BP plc confirmed Monday that it would be cutting management positions after weekend press reports that it planned to cut hundreds of jobs and would freeze projects amid a plummeting oil price.
The company – which employs nearly 84,000 people around the world – is likely to see back office jobs go across its global organization. In the UK, middle-management jobs in London, Sunbury-upon-Thames and Aberdeen are likely to be at risk as the company reshapes its corporate structure.
“This is something we’ve talked about for some months,” a BP spokesman told Rigzone Monday. “Over the last few years we’ve had a massive divestment program and we’re now about one-third smaller than we were four years ago, so the corporate structure hasn’t changed to reflect that.”
BP is now nearing the conclusion of this “simplification and efficiency” exercise, about which more details will likely be announced on Wednesday when BP updates investors about its upstream business, the spokesman added.

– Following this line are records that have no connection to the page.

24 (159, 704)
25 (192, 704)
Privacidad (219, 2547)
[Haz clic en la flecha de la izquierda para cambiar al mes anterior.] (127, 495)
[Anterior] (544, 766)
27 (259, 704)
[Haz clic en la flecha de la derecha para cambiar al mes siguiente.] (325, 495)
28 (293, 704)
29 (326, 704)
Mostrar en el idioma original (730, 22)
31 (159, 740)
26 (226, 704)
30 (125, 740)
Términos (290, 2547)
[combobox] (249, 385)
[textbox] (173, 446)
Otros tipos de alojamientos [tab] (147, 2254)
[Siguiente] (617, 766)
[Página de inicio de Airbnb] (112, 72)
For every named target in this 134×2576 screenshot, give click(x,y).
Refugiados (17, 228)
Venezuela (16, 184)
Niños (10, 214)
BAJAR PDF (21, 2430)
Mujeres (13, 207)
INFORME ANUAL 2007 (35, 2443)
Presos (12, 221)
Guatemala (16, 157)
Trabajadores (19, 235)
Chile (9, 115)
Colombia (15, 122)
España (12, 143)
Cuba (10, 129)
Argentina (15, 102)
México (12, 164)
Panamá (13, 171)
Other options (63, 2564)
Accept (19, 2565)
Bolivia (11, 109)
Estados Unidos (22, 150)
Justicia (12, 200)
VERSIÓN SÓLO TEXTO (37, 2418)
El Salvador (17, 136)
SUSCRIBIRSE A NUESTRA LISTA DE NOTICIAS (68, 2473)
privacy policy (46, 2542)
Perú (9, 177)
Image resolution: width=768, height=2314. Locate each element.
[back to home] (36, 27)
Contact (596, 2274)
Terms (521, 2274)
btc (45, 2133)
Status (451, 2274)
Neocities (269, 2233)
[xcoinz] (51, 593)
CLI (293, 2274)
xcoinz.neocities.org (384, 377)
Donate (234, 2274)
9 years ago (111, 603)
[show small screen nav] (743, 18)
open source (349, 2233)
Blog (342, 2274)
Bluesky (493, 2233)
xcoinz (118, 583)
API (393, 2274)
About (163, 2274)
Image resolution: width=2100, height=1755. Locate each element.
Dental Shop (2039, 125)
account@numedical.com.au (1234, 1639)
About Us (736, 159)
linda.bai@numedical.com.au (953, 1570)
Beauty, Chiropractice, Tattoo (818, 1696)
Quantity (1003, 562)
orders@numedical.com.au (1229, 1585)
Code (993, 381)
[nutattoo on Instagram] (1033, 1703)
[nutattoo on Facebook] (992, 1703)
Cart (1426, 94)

The news comes after other major oil companies recently announced job losses as the price of oil has fallen. In early October, after three months of falling oil prices, Norway’s Statoil ASA decided to lay off an additional 500 workers on top of 1,400 positions it had already planned to eliminate. That move followed job cuts announced at Royal Dutch Shell plc’s and Chevron Corp.’s North Sea operations in August and June.